## GIVEN PASSAGE
┌──
I'll be hiking a 2 week trek in very rainy South Coast Track in Tasmania. Would bringing a light, durable, umbrella help out much on top of normal rain gear? I want to take lots of photos, nature closeups, so an umbrella helps out much for that even in light rain. But besides that, would it help out in a big way in heavy rain? I'm weighing the pros and cons, so to speak. I'm going as light as possible. Thanks!

Roger Caffin
(rcaffin) - BPL Staff - MLife

Locale: Wollemi & Kosciusko NPs, Europe
Re: Umbrella for Tasmania hike? on 10/09/2007 03:56:29 MDT Print View

> I'll be hiking a 2 week trek in very rainy South Coast Track in Tasmania. Would bringing a light, durable, umbrella help out much
I've walked there. Frankly, I don't think the umbrella would survive the scrub very long. And since what we get down there is often 'wind-assisted rain', I doubt the umbrella would provide much shelter either.

For those who do not know the place: the south coast of Tasmania gets its weather in a direct, unimpeded, line from the antarctic.

Doug Johnson
(djohnson) - MLife

Locale: Washington State
Re: Re: Umbrella for Tasmania hike? on 10/09/2007 07:37:39 MDT Print View

Hmm...if the winds are typically gusty like Roger states, he's right that an umbrella might not be the best choice. If the rain tended to come down or you were on a trail slightly inland, an umbrella would be a great choice.
└──
## INFORMATION SUPPLIED
┌──
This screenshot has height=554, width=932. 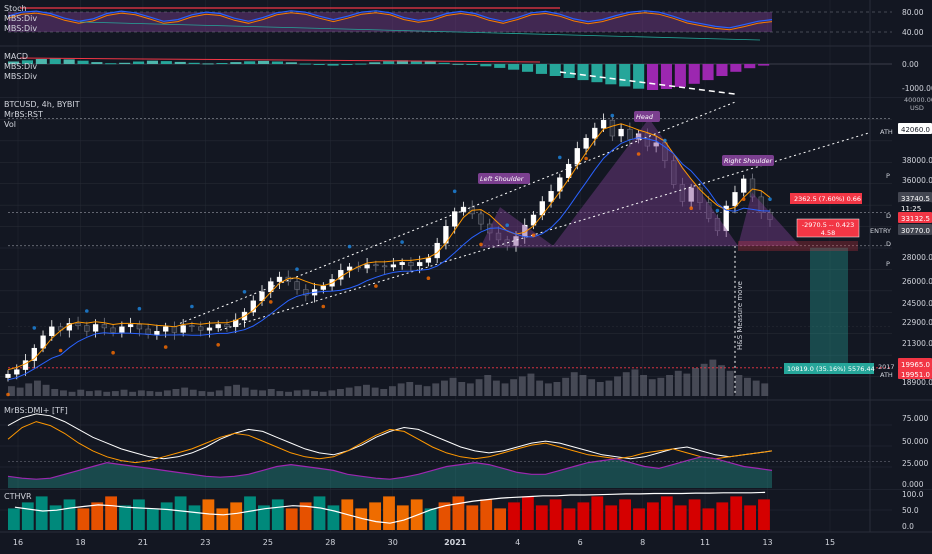 I want to click on dmi-axis-tick: 25.000, so click(x=915, y=464).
└──
## EXERCISE REQUIREMENTS
1 – In the Tasmania umbrella discussion, where does the south coast of Tasmania get its weather from?
2 – Please carry on the Tasmania umbrella discussion from its last line.

## TASK-BY-TASK OUTPUTS
1 – In a direct, unimpeded line from the Antarctic.

2 –
I almost always carry a brollie when I backpack along the Washington coast or in the rainforest, but when there are winds, they limit the usefulness of the umbrella a great deal.

Have a great trip- we'd love to see photos on the site when you get back!!!

Doug

Jim Buch
(Jim_Buch) - F
Umbrella on top of rain gear - yes on 10/10/2007 08:43:40 MDT Print View

For photography, you will find that the umbrella will indeed be useful as an addition to your raingear.

I have enjoyed some fine rain photography in the Appalachians this year. I used one of the lightweight commercial ones made for backpacking at about 9 ounces.

During the periods of high wind, it won't work so well for you, but it might work OK during some winds -- for photography purposes.

During my 3 months of hiking with umbrella and rain gear, I never once actually used my rain gear. But, there wasn't all that much rain during this recent drought condition in the southern Appalachian areas.

Nathaniel Frey
(walfyfrey) - F
Thanks! on 10/12/2007 00:19:43 MDT Print View

thanks for the very helpful tips! I just might take one on the hike.. I'll post some photos of it later...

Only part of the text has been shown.